Q: Is winning a Michelin star a goal for this project?

A: We’re already recommended by the Michelin Guide, which is very good, but getting a star for FOGO has never been a goal. If it happens it will be very welcome, but I promise everything will stay the same. I believe restaurants don’t have to change when they get a star: on the contrary, they should stay true to the values that created them.

Q: Why must fire, smoke and wood remain part of the national menu?

A: Because that’s how it was born. I’m no radical, but it’s important that these flavours and aromas don’t disappear; otherwise, part of our identity and history will disappear.

Q: You recently launched “Escola de Fogo: Cozinha Viva”. Can you tell us a little about the importance of this project? What are you trying to achieve?

A: What I’m trying to do with this project is to pass on knowledge, to make people want to cook on an open fire, to make them curious, to show them that it’s not a big deal to learn how to feel the flame.
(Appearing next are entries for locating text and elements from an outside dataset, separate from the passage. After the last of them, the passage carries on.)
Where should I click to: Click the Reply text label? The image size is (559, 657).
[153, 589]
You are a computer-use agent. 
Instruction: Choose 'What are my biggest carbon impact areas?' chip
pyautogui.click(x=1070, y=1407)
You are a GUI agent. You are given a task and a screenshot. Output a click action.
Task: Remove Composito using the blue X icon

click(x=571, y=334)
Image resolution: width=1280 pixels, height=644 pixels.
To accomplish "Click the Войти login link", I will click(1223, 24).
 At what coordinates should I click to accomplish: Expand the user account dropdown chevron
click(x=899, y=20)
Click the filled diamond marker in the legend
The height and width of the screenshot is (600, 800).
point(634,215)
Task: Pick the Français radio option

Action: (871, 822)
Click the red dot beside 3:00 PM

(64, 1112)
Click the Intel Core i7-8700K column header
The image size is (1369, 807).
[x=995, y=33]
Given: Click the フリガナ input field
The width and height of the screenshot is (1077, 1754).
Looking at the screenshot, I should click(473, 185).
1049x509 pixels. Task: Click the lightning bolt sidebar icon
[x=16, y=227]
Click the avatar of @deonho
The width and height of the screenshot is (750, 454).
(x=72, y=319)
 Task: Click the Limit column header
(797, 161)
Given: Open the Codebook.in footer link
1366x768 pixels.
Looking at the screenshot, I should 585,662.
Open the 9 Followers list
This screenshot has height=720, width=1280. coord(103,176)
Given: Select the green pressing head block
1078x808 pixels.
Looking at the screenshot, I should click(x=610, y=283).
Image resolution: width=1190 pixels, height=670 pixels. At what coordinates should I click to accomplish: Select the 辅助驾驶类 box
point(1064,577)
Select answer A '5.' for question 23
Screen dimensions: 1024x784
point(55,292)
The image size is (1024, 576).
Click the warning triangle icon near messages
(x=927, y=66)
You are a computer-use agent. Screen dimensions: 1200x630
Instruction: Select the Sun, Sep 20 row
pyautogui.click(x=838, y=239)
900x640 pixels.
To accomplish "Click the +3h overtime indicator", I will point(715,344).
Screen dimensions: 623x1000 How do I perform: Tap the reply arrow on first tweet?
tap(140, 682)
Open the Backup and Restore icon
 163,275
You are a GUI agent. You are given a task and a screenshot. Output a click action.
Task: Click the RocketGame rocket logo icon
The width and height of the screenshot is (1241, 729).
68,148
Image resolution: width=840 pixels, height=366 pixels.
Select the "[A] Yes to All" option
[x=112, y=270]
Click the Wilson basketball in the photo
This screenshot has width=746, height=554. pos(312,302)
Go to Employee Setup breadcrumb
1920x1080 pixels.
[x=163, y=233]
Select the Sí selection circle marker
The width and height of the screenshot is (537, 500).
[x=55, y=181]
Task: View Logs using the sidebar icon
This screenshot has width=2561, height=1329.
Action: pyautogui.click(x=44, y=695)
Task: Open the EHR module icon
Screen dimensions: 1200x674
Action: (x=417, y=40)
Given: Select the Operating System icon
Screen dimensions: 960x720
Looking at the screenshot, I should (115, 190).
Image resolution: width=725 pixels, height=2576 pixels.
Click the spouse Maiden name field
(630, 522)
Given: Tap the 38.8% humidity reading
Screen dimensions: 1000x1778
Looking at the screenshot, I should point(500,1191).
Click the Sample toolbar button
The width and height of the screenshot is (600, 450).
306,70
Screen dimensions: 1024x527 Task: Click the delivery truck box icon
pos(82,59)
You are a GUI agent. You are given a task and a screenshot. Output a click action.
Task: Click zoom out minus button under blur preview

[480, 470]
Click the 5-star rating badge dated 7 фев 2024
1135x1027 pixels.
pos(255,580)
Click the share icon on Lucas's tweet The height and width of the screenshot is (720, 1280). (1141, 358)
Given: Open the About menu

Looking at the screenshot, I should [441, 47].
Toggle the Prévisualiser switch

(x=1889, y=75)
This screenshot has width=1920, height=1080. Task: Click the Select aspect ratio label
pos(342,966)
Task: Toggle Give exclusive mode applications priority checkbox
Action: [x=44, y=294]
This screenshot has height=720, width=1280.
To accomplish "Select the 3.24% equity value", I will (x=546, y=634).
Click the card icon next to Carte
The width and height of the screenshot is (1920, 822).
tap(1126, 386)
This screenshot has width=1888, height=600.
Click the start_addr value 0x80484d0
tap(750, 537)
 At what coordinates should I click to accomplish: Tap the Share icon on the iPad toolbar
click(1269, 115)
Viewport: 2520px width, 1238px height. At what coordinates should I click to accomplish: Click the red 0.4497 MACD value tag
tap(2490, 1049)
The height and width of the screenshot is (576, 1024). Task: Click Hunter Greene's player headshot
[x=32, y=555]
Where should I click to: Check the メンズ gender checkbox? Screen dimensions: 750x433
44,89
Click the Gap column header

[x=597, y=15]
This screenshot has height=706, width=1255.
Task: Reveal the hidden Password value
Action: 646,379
We’ve achieved this; we’ve already delivered four courses, and it’s good to know that there’s interest out there.

Q: Is it important for new generations to be aware that resources such as wood are under threat today? Can a more creative and sensory gastronomy that is based on open fire also play an educational role in this respect?

A: I think this is perhaps one of the greatest challenges of our time. It’s essential that young people put down their mobile phones and social networks, get off the sofa and fight for their future, follow good examples and really make a difference. The day I feel I cannot control the environmental sustainability of my restaurants, that is the day I will quit my job and do something else.

It’s very important to raise awareness and give children the tools they need to grow up thinking critically about things, to evaluate, to question and challenge the things they take for granted. We can start by talking about food in schools, about the origin of the products that are sold. We need to talk more about our food more and be more aware of what we are eating today and what we may or may not be able to eat in the future.

Q: Name three dishes that we should not miss on our next trip to FOGO?

A: Roast duck with baked rice, Alentejo pork chops and bread baked in a wood-fired oven.